Decrease in blood cell counts due to deficient bone marrow function, called bone marrow failure, as well as some lung diseases, called idiopathic pulmonary fibrosis, can be caused by genetic defects in telomere biology genes, eventually causing telomere erosion. These disorders are collectively termed "telomeropathies". There is evidence that male hormones may improve blood cell counts in marrow failure, and these hormones are able to stimulate telomerase function in hematopoietic cells in vitro. We propose this study to the use of male hormone in patients with aplastic anemia and pulmonary fibrosis associated with defects in telomeres.

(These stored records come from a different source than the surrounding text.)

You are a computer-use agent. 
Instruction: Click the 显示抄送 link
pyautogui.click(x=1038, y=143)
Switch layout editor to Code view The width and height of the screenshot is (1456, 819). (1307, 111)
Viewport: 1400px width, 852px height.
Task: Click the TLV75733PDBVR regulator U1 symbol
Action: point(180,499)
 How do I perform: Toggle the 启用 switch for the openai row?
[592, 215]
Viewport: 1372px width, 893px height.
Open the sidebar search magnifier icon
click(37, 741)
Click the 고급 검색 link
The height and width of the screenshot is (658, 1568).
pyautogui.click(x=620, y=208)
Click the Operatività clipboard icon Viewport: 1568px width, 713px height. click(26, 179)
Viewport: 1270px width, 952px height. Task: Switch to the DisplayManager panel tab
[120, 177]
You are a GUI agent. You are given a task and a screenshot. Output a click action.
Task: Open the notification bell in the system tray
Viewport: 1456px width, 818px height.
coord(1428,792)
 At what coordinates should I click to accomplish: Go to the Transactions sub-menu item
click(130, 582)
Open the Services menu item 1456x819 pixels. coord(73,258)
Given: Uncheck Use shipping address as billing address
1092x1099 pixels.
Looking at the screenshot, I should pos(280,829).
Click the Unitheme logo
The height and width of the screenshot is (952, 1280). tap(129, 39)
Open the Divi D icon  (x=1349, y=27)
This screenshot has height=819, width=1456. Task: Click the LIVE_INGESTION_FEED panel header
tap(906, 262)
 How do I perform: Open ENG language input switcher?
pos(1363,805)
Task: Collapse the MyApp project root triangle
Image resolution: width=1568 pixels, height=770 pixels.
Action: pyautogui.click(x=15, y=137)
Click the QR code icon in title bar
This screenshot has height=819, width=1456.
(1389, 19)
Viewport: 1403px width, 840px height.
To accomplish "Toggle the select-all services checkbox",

Telomeres are repeated nucleotide sequences of non-coding DNA at the ends of chromosomes that have protective functions and avoid chromosomes recombinations and fusions. Loss-of-function mutations in genes of the telomerase complex, a enzyme responsible for maintaining telomere length, has been associated with bone marrow failures, notedly mutations in DKC1 gene, detected in a rare inherited form of marrow aplasia, called dyskeratosis congenita. These findings implicated telomerase dysfunction and shortening telomere length in failed hematopoiesis. In family members of probands with aplastic anemia, marrow aplasia and telomerase mutations also have been observed and associated to varying degrees of cytopenias, IPF and/or cirrhosis. Moreover, patients with varying degrees of cytopenias, with significant family history for cytopenias, IPF and/or cirrhosis, have been identified with very short telomeres and some mutations in telomerase complex genes. Additionally, telomere length has been associated with human cancer. In vitro studies suggest that telomere length could be modulated with sex hormones. Normal lymphocytes and human bone marrow progenitor cells exposed to androgens increased telomerase activity in vitro, and in individuals with telomerase mutations (TERT) androgens increased telomerase activity.This could be the explanation for the hematologic improvement observed in some aplastic anemia patients treated over 40 years ago with male hormones. Therefore, we hypothesize that androgens therapy might modulate telomere attrition in vivo and ameliorate progression or reverse the clinical consequences of shortening telomere length, and we propose androgens therapy in patients with cytopenias and/or IPF with a short age adjusted telomere length, with or without telomerase gene mutations. The primary biologic endpoint will be the reduction of telomere attrition over time compared to known rates of telomere erosion in normal individuals and in those who carry mutation in the telomerase genes. Secondary endpoints will be tolerability of nandrolone decanoate over two years, improvement in blood counts and/or pulmonary function.